Effect of ionizing radiation induced damage of endothelial progenitor cells in vascular regeneration.

A number of studies have revealed that stress signaling and subsequent stress responses in stem/progenitor cells are responsible for attenuated regeneration or degenerative disease. Because ionizing radiation (IR), which sensitizes diverse types of stem cells, reportedly induces cardio-circulatory diseases, we hypothesized that IR-induced vascular abnormalities are associated with defects in endothelial progenitor cells (EPCs) that are responsible for vascular homeostasis. We used an irradiated mouse model to mimic the IR effect on vasculogenesis. Mouse EPCs isolated from irradiated mice and human EPCs exposed to IR were used for functional analysis and gene expression study. Under IR exposure, EPCs were depleted, and their function for vasculogenesis in vitro and in vivo was significantly reduced. In such IR-mediated stress responses, upregulating p21Cip1 and downregulating vascular endothelial growth factor (VEGF) were mediated by p53 transcriptional activity.

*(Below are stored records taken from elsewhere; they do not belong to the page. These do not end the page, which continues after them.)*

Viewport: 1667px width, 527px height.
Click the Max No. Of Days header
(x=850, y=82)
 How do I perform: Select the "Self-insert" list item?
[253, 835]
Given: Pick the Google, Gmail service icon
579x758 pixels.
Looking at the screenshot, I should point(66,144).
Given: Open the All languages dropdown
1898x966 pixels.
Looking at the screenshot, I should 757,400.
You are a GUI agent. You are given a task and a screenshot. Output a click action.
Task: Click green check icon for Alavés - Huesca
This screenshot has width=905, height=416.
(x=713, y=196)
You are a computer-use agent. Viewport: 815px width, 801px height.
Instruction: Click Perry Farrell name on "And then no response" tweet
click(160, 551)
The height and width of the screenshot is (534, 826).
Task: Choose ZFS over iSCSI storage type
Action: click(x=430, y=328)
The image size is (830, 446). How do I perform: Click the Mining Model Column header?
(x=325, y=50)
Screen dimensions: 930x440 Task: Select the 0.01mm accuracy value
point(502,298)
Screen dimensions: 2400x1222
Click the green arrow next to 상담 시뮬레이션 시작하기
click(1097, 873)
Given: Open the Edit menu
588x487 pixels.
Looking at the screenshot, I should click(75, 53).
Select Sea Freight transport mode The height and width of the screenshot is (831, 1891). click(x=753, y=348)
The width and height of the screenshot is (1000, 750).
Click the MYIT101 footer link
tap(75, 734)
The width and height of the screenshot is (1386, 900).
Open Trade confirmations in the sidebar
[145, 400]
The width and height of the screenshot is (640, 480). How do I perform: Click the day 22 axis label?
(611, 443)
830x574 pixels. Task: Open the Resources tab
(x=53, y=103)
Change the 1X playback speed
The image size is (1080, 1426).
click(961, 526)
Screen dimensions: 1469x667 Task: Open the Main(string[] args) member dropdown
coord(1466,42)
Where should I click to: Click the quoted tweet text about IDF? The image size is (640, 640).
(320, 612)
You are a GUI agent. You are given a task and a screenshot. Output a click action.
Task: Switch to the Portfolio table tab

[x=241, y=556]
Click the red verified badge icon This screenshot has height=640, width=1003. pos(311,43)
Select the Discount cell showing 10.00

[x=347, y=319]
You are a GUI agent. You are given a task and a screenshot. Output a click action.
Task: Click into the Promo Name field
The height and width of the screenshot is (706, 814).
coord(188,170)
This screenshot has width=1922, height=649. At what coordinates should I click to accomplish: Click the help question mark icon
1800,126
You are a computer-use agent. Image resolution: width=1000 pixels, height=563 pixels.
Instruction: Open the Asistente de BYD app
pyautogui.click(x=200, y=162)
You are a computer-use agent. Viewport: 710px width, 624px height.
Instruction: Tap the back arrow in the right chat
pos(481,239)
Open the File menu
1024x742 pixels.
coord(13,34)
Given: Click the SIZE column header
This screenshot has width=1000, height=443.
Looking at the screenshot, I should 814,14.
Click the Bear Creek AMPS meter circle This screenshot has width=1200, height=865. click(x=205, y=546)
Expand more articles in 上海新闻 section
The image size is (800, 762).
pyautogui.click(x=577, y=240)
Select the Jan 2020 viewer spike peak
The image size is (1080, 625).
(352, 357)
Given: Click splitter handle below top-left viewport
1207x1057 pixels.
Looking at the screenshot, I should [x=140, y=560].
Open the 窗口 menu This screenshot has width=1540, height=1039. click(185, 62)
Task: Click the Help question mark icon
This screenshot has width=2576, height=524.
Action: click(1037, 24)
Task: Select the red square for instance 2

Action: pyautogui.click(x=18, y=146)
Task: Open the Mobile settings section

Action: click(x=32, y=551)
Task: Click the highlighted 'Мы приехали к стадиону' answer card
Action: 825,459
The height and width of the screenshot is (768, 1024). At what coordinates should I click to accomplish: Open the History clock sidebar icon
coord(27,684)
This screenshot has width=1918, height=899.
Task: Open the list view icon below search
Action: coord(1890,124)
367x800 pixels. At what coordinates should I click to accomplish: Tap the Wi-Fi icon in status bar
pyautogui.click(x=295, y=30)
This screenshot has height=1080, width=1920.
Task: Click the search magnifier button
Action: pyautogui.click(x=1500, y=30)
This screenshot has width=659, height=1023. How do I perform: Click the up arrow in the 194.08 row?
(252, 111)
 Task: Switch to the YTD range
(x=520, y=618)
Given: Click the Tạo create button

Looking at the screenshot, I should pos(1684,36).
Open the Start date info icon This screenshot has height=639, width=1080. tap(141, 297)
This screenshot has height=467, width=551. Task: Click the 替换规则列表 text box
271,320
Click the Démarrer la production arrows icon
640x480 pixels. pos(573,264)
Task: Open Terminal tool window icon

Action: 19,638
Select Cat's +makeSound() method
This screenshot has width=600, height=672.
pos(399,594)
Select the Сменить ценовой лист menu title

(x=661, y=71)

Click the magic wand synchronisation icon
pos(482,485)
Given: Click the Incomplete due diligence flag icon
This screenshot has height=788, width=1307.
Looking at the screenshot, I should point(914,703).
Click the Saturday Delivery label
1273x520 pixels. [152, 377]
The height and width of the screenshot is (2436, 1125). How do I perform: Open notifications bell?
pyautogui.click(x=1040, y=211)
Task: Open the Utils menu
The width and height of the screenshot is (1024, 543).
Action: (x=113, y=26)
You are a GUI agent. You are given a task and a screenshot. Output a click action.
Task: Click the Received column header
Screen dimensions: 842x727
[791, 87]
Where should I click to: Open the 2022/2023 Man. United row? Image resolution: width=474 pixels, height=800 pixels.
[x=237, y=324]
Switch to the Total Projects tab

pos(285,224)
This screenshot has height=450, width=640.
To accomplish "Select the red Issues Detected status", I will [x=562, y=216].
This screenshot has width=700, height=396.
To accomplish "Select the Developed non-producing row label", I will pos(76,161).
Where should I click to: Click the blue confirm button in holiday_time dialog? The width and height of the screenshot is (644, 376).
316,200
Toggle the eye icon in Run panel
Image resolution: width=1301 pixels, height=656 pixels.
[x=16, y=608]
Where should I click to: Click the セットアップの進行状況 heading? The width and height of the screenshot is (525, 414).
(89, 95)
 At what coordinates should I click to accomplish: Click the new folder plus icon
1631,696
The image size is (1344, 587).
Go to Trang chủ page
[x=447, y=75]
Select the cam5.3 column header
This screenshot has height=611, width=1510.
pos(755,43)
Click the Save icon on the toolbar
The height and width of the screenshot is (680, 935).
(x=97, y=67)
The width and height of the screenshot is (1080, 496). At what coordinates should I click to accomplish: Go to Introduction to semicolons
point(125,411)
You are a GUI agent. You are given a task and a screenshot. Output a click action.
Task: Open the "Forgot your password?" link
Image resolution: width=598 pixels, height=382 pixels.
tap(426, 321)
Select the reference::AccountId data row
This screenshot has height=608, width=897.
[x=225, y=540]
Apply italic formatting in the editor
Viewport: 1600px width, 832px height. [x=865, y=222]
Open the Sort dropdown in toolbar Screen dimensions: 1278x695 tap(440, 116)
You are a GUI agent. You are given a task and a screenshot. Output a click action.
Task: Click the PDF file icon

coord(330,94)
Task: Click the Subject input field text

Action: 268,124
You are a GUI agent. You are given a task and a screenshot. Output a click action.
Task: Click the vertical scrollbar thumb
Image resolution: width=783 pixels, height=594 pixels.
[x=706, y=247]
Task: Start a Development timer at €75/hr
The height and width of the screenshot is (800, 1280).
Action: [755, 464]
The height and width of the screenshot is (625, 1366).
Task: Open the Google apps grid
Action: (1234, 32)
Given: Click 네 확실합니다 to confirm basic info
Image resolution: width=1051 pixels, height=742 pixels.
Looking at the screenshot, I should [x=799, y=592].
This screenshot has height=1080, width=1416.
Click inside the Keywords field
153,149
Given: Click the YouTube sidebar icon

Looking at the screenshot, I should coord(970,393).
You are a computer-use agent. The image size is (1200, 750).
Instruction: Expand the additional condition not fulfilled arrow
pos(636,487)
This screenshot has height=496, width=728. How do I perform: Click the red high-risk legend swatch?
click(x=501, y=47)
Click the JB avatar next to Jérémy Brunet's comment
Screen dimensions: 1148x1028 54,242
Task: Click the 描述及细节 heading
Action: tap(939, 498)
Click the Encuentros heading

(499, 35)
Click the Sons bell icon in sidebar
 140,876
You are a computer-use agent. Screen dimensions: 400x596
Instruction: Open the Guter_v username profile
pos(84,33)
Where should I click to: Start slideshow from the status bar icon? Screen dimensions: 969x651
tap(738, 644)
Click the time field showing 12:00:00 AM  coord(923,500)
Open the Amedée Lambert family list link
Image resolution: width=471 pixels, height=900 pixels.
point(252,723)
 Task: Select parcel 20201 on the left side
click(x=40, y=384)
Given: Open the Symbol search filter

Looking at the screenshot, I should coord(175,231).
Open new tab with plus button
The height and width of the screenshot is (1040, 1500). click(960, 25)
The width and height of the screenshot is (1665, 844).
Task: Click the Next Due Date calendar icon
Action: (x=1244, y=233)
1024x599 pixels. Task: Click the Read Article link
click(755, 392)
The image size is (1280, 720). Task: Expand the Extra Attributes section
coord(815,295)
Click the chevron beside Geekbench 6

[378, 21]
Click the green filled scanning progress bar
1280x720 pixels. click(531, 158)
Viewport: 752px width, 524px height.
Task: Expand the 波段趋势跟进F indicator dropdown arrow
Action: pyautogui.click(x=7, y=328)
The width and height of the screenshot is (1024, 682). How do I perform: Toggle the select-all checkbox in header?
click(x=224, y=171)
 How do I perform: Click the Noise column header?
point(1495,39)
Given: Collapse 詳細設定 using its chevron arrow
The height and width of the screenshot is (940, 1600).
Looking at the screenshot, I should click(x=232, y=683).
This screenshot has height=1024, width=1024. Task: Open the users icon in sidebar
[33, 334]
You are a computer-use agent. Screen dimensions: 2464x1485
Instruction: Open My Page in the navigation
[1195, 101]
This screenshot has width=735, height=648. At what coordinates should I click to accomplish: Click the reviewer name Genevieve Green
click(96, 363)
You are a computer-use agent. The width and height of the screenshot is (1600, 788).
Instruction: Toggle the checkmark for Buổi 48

The results of the present study suggest that suppression of p53 would be clinically applicable to (1) minimize the functional defects in EPCs in order to prevent the onset of vascular diseases caused by radiation therapy or radiation exposure and also to (2) provide novel insight into the mechanisms of IR-induced vascular damage and a possible strategy to minimize vascular damage by IR.